While hundreds of attorneys may be representing clients in the cases, judges typically pick only a handful to handle the day-to-day workload. The sidelined attorneys must pay the lead lawyers a fee and often say they feel shut out from key decisions.

“Lawyers fight, hog work, are overloaded and squeeze out others,” said Joseph F. Rice, a South Carolina plaintiffs’ attorney who has been involved in cases filed by asbestos victims and families of victims of the terrorist attacks of Sept. 11, 2001.

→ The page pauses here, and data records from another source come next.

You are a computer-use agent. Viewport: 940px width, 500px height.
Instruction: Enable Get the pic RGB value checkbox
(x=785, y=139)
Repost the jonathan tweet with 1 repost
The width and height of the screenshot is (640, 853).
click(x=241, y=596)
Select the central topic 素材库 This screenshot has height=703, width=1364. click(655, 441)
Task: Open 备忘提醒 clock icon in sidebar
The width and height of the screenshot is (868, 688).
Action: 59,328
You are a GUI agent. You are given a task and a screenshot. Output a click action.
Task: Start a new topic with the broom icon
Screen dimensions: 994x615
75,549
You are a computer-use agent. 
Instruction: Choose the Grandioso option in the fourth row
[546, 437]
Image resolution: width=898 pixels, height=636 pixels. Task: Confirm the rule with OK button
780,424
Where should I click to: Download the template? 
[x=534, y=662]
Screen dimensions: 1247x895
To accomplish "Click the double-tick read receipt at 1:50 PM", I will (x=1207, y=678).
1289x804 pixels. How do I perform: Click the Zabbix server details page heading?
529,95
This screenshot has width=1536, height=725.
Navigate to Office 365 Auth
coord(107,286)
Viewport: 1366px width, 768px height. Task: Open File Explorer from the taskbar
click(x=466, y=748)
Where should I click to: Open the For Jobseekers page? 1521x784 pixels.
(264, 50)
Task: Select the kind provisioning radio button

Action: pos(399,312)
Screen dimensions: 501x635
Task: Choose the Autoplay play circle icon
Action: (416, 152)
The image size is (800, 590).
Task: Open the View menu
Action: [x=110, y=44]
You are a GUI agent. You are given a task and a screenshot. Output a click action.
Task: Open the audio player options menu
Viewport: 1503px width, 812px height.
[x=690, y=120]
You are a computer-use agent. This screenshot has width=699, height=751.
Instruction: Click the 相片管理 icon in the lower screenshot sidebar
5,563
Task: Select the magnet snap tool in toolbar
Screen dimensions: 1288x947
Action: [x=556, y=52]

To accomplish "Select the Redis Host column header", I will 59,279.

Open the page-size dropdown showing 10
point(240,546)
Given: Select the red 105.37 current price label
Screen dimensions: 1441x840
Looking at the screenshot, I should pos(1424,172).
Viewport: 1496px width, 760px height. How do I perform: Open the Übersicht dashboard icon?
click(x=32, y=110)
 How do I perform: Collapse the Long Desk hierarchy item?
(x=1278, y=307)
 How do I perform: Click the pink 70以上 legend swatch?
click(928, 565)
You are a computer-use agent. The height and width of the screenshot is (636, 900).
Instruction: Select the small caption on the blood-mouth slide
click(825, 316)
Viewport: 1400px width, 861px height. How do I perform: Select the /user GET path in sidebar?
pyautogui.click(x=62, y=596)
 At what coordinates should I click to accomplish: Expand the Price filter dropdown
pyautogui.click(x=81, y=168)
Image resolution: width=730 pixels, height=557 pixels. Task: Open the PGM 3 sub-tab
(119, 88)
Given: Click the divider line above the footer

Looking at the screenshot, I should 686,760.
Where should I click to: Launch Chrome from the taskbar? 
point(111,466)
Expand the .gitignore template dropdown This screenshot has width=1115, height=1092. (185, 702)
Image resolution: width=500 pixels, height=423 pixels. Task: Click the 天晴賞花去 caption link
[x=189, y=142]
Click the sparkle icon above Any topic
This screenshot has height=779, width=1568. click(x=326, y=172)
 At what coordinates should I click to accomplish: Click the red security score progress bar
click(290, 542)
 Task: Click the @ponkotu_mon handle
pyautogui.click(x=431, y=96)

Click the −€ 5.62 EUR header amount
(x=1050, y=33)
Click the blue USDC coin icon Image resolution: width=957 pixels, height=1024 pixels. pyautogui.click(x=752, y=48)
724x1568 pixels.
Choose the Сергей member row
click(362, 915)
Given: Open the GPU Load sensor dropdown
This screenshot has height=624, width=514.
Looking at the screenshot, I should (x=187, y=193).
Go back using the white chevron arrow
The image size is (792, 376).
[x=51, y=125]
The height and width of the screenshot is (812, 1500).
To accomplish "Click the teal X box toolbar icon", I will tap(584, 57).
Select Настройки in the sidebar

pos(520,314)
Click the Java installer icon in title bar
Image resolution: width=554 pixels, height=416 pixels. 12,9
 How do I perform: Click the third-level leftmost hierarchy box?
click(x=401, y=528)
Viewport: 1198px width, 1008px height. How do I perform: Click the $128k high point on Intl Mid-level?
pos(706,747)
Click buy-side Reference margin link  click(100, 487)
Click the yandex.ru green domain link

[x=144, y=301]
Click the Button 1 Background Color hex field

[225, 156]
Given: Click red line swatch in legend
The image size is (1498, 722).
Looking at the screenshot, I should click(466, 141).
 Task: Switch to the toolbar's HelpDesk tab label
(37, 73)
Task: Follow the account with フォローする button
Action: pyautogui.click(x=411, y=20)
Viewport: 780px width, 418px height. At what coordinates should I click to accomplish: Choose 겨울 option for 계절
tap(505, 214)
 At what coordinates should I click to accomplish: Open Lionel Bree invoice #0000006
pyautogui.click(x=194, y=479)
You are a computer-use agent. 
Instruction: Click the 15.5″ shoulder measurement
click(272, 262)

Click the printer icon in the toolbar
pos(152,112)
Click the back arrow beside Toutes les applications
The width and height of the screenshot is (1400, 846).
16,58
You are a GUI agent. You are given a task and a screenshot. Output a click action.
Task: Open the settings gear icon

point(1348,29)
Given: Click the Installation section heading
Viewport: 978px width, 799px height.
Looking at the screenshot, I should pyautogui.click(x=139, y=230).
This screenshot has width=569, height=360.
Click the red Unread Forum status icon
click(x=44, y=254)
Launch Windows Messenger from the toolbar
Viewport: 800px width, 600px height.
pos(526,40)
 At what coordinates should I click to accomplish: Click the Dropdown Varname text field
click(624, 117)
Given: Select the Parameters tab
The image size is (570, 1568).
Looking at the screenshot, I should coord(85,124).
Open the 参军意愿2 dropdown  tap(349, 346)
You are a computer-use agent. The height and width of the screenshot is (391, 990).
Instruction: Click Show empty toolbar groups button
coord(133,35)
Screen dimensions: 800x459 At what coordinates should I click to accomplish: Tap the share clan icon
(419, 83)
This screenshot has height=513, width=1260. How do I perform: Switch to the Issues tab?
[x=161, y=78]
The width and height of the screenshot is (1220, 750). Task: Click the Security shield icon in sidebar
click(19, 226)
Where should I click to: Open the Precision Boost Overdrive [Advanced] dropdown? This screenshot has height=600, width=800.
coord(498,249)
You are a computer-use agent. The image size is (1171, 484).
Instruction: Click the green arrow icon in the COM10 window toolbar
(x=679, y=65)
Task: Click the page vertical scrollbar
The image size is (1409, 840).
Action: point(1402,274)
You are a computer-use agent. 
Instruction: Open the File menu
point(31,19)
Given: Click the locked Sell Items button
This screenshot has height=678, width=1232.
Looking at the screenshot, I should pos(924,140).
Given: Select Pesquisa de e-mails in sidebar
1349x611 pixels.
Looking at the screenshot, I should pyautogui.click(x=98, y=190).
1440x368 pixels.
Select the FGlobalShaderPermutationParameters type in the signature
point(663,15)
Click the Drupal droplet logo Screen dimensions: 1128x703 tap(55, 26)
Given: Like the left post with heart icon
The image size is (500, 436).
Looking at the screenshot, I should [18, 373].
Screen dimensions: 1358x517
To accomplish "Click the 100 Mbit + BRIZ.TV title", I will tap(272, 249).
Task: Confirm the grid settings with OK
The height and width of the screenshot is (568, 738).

Lawyers hogging work and squeezing out other lawyers is usually found on the defense side where lawyers are getting paid by the hour. Lawyers want to do some of the work, but other lawyers will not share. National counsel hogs work and squeezes out local counsel. The problem also happens within a firm if there is not enough work to go around. It was going on in Mississippi firms before the litigation boom in the late 90’s and has probably resumed in some firms.

In contrast, on the plaintiff side it is sometimes hard to get co-counsel to do any work. Some plaintiff lawyers will sit back and wait for co-counsel to do the work. If two lawyers with that work ethic are co-counsel, the case can grind to a complete halt.

There are some defense lawyers who have the reputation that they will work up a case, but will not try it unless they believe that it is a slam-dunk.

There are some plaintiff lawyers who have the reputation that they will not work up a case. If the case ever gets to trial, they will usually lose due to the lack of preparation.

The best lawyers on both sides work very hard to prepare their cases and are not afraid to lose at trial.

But the MDL appears to turn the plaintiff lawyers into defense lawyers, where they have to compete for work. Pretty funny if you ask me.